Marrocos divulga projeto ambicioso e entra na disputa por vaga no calendário da F1

Além de Ruanda e da África do Sul, o país do norte da África apresentou plano avaliado em US$ 1,2 bilhão para sediar etapa da categoria

Foto: Reprodução

02 de junho de 2025

2 minutos de Leitura

A Fórmula 1 deverá contar em breve com um país africano em seu calendário.
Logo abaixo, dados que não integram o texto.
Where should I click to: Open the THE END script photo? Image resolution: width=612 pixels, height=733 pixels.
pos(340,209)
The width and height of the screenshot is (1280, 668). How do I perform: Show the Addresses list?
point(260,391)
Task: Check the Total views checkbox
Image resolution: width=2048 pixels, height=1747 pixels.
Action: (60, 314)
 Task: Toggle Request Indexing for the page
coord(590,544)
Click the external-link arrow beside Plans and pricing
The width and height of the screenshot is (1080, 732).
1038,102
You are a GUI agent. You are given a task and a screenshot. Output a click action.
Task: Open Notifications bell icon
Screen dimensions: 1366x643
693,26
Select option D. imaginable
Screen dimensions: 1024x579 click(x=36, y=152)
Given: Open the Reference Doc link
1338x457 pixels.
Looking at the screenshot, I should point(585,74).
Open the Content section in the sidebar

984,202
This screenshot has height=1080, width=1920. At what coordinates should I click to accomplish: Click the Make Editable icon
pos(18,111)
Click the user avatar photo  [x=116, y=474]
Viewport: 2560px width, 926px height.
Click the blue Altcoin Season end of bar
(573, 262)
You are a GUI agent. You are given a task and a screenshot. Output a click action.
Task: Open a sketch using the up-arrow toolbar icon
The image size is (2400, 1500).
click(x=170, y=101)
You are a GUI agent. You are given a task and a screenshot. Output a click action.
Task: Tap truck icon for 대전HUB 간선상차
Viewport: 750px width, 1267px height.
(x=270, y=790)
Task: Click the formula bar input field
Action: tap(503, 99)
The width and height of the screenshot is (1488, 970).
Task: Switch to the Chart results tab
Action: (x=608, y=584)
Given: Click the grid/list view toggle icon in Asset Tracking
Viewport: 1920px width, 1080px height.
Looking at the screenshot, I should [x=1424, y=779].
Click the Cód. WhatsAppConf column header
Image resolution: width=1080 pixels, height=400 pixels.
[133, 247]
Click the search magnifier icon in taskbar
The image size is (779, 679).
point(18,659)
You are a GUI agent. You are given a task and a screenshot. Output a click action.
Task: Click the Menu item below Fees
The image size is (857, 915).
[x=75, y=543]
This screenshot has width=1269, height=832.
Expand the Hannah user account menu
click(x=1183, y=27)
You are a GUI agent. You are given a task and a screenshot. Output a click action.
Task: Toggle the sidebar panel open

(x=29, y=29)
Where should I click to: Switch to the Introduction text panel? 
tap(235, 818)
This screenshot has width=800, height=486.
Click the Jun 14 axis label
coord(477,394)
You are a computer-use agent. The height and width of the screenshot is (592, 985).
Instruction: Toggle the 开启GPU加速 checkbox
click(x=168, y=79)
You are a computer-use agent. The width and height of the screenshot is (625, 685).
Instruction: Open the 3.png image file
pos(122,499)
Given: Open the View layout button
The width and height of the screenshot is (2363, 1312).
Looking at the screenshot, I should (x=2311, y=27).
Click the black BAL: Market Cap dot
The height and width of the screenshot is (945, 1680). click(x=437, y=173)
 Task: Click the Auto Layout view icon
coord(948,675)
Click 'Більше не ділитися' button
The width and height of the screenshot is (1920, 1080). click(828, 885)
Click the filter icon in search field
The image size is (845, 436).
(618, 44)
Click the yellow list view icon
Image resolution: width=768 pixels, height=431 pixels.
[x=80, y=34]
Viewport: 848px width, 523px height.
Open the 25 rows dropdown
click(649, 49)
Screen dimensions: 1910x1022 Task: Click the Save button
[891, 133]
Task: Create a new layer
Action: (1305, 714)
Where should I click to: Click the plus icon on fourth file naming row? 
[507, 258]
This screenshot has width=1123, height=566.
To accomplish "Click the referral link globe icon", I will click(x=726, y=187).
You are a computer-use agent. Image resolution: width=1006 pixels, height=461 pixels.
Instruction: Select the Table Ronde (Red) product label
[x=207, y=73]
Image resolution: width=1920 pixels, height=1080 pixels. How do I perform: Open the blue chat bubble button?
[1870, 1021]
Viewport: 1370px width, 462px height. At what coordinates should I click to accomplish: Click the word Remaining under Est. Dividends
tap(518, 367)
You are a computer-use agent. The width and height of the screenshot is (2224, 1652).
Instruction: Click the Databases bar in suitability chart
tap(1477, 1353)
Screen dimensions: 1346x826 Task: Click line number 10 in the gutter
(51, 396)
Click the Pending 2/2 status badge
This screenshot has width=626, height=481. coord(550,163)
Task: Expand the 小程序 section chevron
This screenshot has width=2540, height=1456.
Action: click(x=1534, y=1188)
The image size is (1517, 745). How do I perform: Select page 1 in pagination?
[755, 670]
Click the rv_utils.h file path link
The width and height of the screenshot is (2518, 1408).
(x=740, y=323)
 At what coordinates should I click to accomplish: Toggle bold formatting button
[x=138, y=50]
Além de Ruanda e da África do Sul, que já oficializaram suas candidaturas para sediar etapa da categoria, o Marrocos apresentou um ambicioso projeto avaliado em US$ 1,2 bilhão.

De acordo com informação do RacingNews365, site especializado em automobilismo, o plano prevê a construção de um circuito com certificação Grau 1 da FIA, apto a receber não apenas a principal competição do esporte a motor, mas também o Mundial de Endurance (WEC) e a MotoGP.

O complexo será instalado a 20 quilômetros ao sul de Tânger e incluirá parque temático, shopping center, hotéis e marina, com a expectativa de gerar cerca de 10 mil empregos.

Até então, já foram garantidos US$ 800 milhões em investimentos privados e a continuidade do projeto depende agora da aprovação em nível governamental. Segundo Eric Boullier, ex-chefe das equipes McLaren e Lotus, a proposta é similar à de Abu Dhabi.

“É um projeto bastante grande, um mini-Abu Dhabi, se posso dizer. Criaremos um ecossistema completamente independente, voltado para o turismo”, disse Boullier.

Em comparação com os projetos de Ruanda e África do Sul, o Marrocos apresenta uma vantagem. No caso, a etapa apresentaria uma logística mais favorável, com um possível deslocamento da Europa para Tânger sendo menos problemático, facilitando a estruturação do paddock das equipes.

Embora ajustes ainda devam ser realizados com auxílio de um arquiteto especializado para atender às especificações da FIA, o traçado do circuito já está conceitualmente definido.

Até o momento, tudo depende da aprovação do alto escalão do governo marroquino. Caso receba o sinal verde das autoridades, Boullier projeta que a construção do autódromo e as demais estruturas sejam concluídas em até três anos.

O retorno à África é um desejo antigo da atual gestão da principal categoria automobilismo, que vem especulando destinos há alguns anos. Antes do projeto do Marrocos e de Ruanda se aproximar de um acordo, a África do Sul já foi favorita. 

Além destes, o Quênia também foi outro país africano que chegou a se aproximar da F1, mas as negociações não foram adiante.